(Saved data entries)

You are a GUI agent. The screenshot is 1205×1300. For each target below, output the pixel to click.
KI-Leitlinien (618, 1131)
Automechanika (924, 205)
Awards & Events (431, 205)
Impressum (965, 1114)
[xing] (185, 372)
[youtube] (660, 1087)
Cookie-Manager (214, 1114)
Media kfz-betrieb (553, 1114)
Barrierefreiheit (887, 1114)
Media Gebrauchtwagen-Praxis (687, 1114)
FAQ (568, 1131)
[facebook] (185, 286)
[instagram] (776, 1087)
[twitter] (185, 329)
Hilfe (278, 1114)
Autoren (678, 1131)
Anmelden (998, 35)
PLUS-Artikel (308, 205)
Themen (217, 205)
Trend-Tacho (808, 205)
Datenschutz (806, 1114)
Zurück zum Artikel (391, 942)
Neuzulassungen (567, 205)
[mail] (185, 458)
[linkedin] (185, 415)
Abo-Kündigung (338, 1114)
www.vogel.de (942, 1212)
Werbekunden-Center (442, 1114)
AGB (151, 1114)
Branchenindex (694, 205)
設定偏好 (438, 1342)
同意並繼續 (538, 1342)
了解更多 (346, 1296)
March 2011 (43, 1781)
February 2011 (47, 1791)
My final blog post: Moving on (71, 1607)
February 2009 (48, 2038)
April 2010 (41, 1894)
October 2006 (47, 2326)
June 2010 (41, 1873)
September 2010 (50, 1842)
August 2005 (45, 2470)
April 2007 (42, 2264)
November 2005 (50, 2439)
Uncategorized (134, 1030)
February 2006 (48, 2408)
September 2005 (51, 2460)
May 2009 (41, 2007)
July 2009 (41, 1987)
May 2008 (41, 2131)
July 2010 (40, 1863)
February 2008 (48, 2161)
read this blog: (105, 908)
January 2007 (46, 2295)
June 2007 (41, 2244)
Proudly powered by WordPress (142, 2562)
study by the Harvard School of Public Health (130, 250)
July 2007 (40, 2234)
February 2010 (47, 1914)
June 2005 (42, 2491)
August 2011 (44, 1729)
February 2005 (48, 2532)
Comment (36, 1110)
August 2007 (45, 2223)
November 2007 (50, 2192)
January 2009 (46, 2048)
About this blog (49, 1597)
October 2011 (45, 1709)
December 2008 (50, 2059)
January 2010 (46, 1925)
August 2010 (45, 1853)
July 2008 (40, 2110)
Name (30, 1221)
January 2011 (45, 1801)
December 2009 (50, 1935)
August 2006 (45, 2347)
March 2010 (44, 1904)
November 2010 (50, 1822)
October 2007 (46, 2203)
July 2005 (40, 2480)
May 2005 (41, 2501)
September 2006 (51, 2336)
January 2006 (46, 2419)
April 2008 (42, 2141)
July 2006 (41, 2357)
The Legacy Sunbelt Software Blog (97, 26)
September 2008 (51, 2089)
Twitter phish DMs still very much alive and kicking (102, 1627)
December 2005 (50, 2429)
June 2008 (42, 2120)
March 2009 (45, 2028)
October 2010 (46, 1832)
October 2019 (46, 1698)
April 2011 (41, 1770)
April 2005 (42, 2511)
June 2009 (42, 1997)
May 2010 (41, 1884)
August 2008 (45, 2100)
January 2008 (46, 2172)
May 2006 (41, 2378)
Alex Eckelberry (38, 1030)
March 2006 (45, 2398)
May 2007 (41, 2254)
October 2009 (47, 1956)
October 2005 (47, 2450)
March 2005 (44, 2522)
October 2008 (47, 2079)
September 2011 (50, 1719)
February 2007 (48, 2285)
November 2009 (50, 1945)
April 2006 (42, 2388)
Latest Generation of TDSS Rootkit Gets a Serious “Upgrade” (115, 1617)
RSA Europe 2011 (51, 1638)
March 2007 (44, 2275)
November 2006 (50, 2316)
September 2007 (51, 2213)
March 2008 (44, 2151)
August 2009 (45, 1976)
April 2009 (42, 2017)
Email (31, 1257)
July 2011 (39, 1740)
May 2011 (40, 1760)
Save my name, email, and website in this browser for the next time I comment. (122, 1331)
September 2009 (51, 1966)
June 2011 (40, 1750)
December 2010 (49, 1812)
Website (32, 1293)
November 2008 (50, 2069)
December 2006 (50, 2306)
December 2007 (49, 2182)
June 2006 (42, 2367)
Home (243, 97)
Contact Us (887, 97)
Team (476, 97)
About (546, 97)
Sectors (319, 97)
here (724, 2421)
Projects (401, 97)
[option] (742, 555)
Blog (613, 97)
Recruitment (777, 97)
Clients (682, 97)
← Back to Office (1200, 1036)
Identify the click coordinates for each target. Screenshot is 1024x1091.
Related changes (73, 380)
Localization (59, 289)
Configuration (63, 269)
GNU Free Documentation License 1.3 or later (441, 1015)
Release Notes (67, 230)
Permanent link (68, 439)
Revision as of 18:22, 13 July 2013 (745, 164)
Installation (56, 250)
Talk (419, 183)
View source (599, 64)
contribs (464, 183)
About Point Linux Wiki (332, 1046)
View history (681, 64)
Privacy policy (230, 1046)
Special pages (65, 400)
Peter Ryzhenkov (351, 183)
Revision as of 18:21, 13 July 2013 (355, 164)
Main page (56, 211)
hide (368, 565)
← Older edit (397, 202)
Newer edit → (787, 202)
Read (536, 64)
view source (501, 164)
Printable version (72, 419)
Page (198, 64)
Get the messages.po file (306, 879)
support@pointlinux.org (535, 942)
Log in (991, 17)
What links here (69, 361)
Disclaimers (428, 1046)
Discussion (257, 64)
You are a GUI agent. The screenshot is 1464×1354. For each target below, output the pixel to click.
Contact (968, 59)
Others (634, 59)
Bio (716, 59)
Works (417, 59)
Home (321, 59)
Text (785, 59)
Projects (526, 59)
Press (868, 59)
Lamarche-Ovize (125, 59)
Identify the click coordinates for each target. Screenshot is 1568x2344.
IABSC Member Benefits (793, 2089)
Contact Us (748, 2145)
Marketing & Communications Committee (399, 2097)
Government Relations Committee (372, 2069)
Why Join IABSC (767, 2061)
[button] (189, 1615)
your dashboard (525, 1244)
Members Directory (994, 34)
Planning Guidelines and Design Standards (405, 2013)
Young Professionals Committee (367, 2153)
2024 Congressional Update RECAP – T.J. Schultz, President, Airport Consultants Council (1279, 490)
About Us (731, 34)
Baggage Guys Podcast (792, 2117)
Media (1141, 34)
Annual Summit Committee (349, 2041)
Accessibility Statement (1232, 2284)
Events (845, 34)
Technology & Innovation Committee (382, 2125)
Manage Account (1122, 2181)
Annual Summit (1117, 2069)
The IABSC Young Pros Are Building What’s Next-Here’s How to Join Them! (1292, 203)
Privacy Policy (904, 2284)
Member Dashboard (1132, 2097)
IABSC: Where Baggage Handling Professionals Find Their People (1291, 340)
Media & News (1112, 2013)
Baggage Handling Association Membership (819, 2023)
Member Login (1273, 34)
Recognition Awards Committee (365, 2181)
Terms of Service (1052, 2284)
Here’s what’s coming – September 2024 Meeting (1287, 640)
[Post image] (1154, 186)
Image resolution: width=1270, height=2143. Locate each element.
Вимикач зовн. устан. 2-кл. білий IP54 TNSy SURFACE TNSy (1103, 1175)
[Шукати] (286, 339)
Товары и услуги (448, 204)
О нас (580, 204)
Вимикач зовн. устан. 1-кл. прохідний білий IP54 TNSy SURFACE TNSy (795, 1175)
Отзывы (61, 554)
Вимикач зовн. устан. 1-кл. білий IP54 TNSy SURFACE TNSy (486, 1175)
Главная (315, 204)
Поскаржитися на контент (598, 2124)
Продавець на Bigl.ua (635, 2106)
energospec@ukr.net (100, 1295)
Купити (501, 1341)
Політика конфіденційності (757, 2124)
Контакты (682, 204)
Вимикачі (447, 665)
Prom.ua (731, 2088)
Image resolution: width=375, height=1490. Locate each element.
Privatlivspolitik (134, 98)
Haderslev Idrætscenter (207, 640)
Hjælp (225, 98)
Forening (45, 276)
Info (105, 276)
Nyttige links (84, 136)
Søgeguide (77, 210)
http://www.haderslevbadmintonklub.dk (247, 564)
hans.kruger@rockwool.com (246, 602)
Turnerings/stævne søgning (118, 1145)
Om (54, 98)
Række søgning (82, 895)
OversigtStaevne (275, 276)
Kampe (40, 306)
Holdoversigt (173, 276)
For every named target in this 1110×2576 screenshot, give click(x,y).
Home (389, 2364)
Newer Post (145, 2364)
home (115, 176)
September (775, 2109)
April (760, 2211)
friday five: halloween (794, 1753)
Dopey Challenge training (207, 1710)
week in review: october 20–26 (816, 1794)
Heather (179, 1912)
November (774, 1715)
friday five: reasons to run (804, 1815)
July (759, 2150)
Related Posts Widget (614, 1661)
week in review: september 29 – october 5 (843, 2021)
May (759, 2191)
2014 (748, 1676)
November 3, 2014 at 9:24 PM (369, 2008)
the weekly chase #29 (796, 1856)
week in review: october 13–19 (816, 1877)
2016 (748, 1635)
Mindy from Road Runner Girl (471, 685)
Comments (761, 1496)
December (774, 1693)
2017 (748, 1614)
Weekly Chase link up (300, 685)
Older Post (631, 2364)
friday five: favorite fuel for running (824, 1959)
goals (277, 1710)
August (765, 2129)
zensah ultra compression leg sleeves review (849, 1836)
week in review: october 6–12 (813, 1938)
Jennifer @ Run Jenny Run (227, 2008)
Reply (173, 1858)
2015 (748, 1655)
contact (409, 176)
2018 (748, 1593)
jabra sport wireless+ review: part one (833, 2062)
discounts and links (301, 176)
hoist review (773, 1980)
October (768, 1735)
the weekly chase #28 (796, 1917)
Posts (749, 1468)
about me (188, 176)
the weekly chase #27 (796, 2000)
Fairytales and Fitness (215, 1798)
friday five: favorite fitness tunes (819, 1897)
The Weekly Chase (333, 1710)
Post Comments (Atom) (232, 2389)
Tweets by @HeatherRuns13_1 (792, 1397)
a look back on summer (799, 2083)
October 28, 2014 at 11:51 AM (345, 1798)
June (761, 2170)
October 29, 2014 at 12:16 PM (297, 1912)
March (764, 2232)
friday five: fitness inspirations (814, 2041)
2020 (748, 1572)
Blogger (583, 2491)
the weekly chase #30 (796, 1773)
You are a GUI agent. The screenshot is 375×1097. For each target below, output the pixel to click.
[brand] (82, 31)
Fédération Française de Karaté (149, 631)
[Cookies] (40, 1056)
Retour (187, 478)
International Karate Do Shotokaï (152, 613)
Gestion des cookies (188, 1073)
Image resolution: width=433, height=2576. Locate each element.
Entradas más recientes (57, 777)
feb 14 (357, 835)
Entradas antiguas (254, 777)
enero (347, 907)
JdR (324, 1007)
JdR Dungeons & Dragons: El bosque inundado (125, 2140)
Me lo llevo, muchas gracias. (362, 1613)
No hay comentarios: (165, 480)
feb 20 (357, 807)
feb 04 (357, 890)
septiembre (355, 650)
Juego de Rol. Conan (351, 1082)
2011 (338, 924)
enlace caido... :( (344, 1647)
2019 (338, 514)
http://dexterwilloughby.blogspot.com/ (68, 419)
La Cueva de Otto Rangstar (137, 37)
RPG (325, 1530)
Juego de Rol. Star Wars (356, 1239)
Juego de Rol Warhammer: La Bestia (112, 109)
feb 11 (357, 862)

◆ **Exercise**:
Rewrite every line of the items from the start through the line containing "February 2008 (48, 2161)", inclusive, adding 45 to each number inside the coordinates and leaving all other text, including lines without coordinates, unchanged.

◆ **Complete response**:
You are a GUI agent. The screenshot is 1205×1300. For each target below, output the pixel to click.
KI-Leitlinien (663, 1176)
Automechanika (969, 250)
Awards & Events (476, 250)
Impressum (1010, 1159)
[xing] (230, 417)
[youtube] (705, 1132)
Cookie-Manager (259, 1159)
Media kfz-betrieb (598, 1159)
Barrierefreiheit (932, 1159)
Media Gebrauchtwagen-Praxis (732, 1159)
FAQ (613, 1176)
[facebook] (230, 331)
[instagram] (821, 1132)
[twitter] (230, 374)
Hilfe (323, 1159)
Autoren (723, 1176)
Anmelden (1043, 80)
PLUS-Artikel (353, 250)
Themen (262, 250)
Trend-Tacho (853, 250)
Datenschutz (851, 1159)
Zurück zum Artikel (436, 987)
Neuzulassungen (612, 250)
[mail] (230, 503)
[linkedin] (230, 460)
Abo-Kündigung (383, 1159)
www.vogel.de (987, 1257)
Werbekunden-Center (487, 1159)
AGB (196, 1159)
Branchenindex (739, 250)
設定偏好 (483, 1387)
同意並繼續 (583, 1387)
了解更多 (391, 1341)
March 2011 (88, 1826)
February 2011 (92, 1836)
My final blog post: Moving on (116, 1652)
February 2009 (93, 2083)
April 2010 (86, 1939)
October 2006 (92, 2371)
June 2010 (86, 1918)
September 2010 (95, 1887)
August 2005 (90, 2515)
April 2007 (87, 2309)
November 2005 (95, 2484)
Uncategorized (179, 1075)
February 2006 (93, 2453)
September 2005 (96, 2505)
May 2009 (86, 2052)
July 2009 (86, 2032)
May 2008 (86, 2176)
July 2010 (85, 1908)
February 2008 (93, 2206)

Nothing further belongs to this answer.